_Parts of the exercise_
**1.** In the passage on trading and risk infrastructure, replace "pricing libraries" with "pricing engines" and write out the part from "Taking a step" up to and including "need for reconciliation?".
**2.** According to the passage on trading and risk infrastructure, what must be developed twice when trading and risk use separate systems?

_Document extract_
______
At the same time, they must continue to generate revenue in intensely competitive markets. To succeed in such an environment requires a technology infrastructure that is integrated, efficient and cost effective.

In recent years, many institutions have benefited from straight-through processing (STP) between front- and back-office systems. Trading and risk management have lagged behind because there is often duplication and inconsistency in pricing that must be reconciled before aggregation and analysis can begin.

STP for trading and risk can be achieved by creating a single platform with common pricing and analytics. This consistent platform will provide a bridge between the front office and risk management, enhancing communication and allowing experts to focus on their core tasks. The result will be improved efficiency, reduced costs and better decision-making.

The Problem

In a traditional infrastructure, front-office trading is optimized for making the best deals and hedging positions, for which it needs advanced pricing tools and sensitivity analysis. Meanwhile, risk management has the responsibility for oversight of trading activities and calculating enterprise-wide exposures, so it too prices the deals before it aggregates positions, runs value-at-risk (VaR) calculations and monitors limits.

Herein lies the crux of the problem.

Trading and risk can use different pricing methodologies. In these instances, results must be reconciled and any discrepancies resolved before risk management can proceed with its aggregation and analysis.

This delay not only hampers the timely calculation of risk measures, but also holds back the development of new products and activities, as each new instrument and pricing model must be developed twice - in the trading system and in the risk system.

Many of today's trading systems offer at least some degree of risk management functionality. However, this does not necessarily solve the problem. They remain trading systems at their core. The risk functionality is focused on the trades captured in that system and is therefore not sufficient for a risk manager.

To support a complete risk management process, the institution may be forced to supplement the trading system functionality with consolidation engines, limit management applications and a host of intermediate tools that glue things together, often including macros, spreadsheets or other applications, which can be difficult to manage and maintain, and increase operational risk. Trading system risk functionality is naturally tailored to the specific system and is not well suited to aggregating and managing data from several sources.

The conventional alternative is to install a dedicated enterprise risk management system that is designed to aggregate trading data and calculate enterprise risk measures.

While these systems can offer sophisticated enterprise risk capabilities, they are at a step removed from the trading environment, employing their own models for pricing and risk calculations that must then be reconciled with the front office data and models. This makes them costly to install and maintain, and hampers the fluidity of the interaction between traders and risk managers.

An Integrated Solution

Taking a step back, we can see that there is another way to tackle the problem.

Modern front-office trading systems come with sophisticated pricing libraries and valuation methodologies that of necessity are accurate and fast. If it is the duplication of this functionality in the risk system that is the cause of the inconsistencies and inefficiencies that plague many risk management efforts, why not simply use the front-office pricing and eliminate the need for reconciliation?

By closely coupling the trading and risk systems to share pricing models, the institution gets the best of both worlds -- fast, accurate pricing plus a tightly integrated system that is efficient, reliable and consistent.
______
_Collected data_
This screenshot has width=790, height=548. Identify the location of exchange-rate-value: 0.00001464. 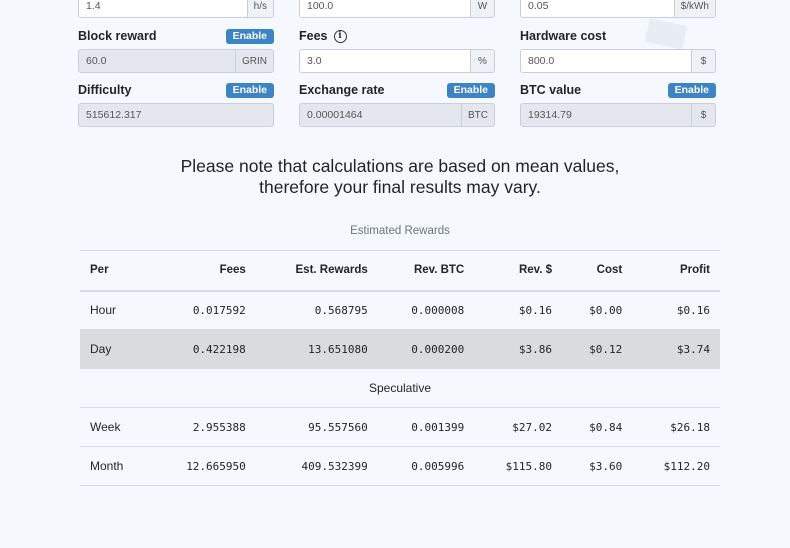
______
_Exercise results_
**1.**
Taking a step back, we can see that there is another way to tackle the problem.

Modern front-office trading systems come with sophisticated pricing engines and valuation methodologies that of necessity are accurate and fast. If it is the duplication of this functionality in the risk system that is the cause of the inconsistencies and inefficiencies that plague many risk management efforts, why not simply use the front-office pricing and eliminate the need for reconciliation?

**2.** Each new instrument and pricing model must be developed twice, once in the trading system and once in the risk system.